Put simply, I believe a lot of people – whenever they think it is whatsoever – usually make a honeybee colony as ‘a living system that creates honey’.
Prior to that first meeting between humans and honeybees, these adaptable insects had flowering plants as well as the natural world largely to themselves – more or less the odd dinosaur – as well as over a span of tens of millions of years had evolved alongside flowering plants and had selected those that provided the best quality and amount of pollen and nectar for use. We can assume that less productive flowers became extinct, save for those that adapted to getting the wind, rather than insects, to spread their genes.
Like those years – perhaps 130 million by some counts – the honeybee continuously turned out to be the highly efficient, extraordinarily adaptable, colony-dwelling creature that we see and talk to today. Through a amount of behavioural adaptations, she ensured a higher level of genetic diversity inside the Apis genus, among which is the propensity of the queen to mate at a ways from her hive, at flying speed at some height from your ground, having a dozen approximately male bees, which have themselves travelled considerable distances using their own colonies. Multiple mating with strangers from foreign lands assures a degree of heterosis – important to the vigour of the species – and carries its mechanism of selection for the drones involved: just the stronger, fitter drones ever get to mate.
A rare feature from the honeybee, which adds a species-strengthening edge against their competitors to the reproductive mechanism, would be that the male bee – the drone – exists from an unfertilized egg by the process called parthenogenesis. Because of this the drones are haploid, i.e. simply have some chromosomes derived from their mother. This in turn ensures that, in evolutionary terms, the queen’s biological imperative of passing on her genes to our children and grandchildren is expressed in her own genetic purchase of her drones – remembering that her workers cannot reproduce and so are thus a genetic dead end.

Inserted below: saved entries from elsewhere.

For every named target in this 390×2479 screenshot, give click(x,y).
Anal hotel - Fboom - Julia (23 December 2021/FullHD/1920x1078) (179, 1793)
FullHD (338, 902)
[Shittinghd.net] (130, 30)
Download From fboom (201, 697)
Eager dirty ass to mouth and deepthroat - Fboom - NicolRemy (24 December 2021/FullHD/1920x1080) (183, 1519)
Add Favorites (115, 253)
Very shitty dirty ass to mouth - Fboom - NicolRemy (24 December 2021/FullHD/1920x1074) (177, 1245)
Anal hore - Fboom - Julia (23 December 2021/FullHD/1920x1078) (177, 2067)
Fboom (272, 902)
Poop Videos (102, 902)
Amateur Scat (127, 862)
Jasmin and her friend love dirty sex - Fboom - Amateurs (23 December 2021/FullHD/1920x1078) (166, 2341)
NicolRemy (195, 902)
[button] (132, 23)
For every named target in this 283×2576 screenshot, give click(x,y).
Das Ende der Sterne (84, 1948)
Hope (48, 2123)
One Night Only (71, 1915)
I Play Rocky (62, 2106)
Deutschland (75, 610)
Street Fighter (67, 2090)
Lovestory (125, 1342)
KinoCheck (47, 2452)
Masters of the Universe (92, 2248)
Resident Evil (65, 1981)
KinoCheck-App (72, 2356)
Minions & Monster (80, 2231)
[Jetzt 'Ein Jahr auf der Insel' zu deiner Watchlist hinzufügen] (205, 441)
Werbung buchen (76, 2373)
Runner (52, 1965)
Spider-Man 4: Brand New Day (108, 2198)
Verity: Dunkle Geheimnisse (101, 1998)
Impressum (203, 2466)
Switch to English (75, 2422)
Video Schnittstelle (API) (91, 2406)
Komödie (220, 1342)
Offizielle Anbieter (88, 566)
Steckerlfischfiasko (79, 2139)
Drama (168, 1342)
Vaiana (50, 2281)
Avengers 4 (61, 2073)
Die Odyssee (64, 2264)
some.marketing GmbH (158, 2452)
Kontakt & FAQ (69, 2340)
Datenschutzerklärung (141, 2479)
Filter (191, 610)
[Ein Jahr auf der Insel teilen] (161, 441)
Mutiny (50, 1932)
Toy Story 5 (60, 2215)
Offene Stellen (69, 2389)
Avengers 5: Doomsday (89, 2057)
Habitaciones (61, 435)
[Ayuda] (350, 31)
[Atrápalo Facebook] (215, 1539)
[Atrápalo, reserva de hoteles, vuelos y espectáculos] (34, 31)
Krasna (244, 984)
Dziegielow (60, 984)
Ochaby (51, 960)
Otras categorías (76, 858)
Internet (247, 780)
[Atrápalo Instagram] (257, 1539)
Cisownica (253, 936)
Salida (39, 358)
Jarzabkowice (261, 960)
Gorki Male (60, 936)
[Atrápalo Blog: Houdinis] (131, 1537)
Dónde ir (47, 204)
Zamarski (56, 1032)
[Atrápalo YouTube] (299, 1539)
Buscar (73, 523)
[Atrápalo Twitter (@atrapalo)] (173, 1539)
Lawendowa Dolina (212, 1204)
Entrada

Therefore the suggestion I made to the conference was that the biologically and logically legitimate method of regarding the honeybee colony is as ‘a living system for creating fertile, healthy drones for the purpose of perpetuating the species by spreading the genes of the most useful quality queens’.
Considering this model of the honeybee colony gives us a completely different perspective, when compared to the traditional viewpoint. We could now see nectar, honey and pollen simply as fuels because of this system along with the worker bees as servicing the requirements the queen and performing every one of the tasks forced to ensure that the smooth running from the colony, for your ultimate reason for producing good quality drones, that can carry the genes of the mother to virgin queens business colonies far away. We can speculate regarding biological triggers that can cause drones being raised at certain times and evicted and even got rid of other times. We can easily consider the mechanisms which could control diet plan drones like a amount of the general population and dictate the other functions they’ve already inside the hive. We can imagine how drones seem able to get their approach to ‘congregation areas’, where they seem to gather when awaiting virgin queens to feed by, when they themselves rarely survive a lot more than a couple of months and almost never from the winter. There exists much we still do not know and could never fully understand.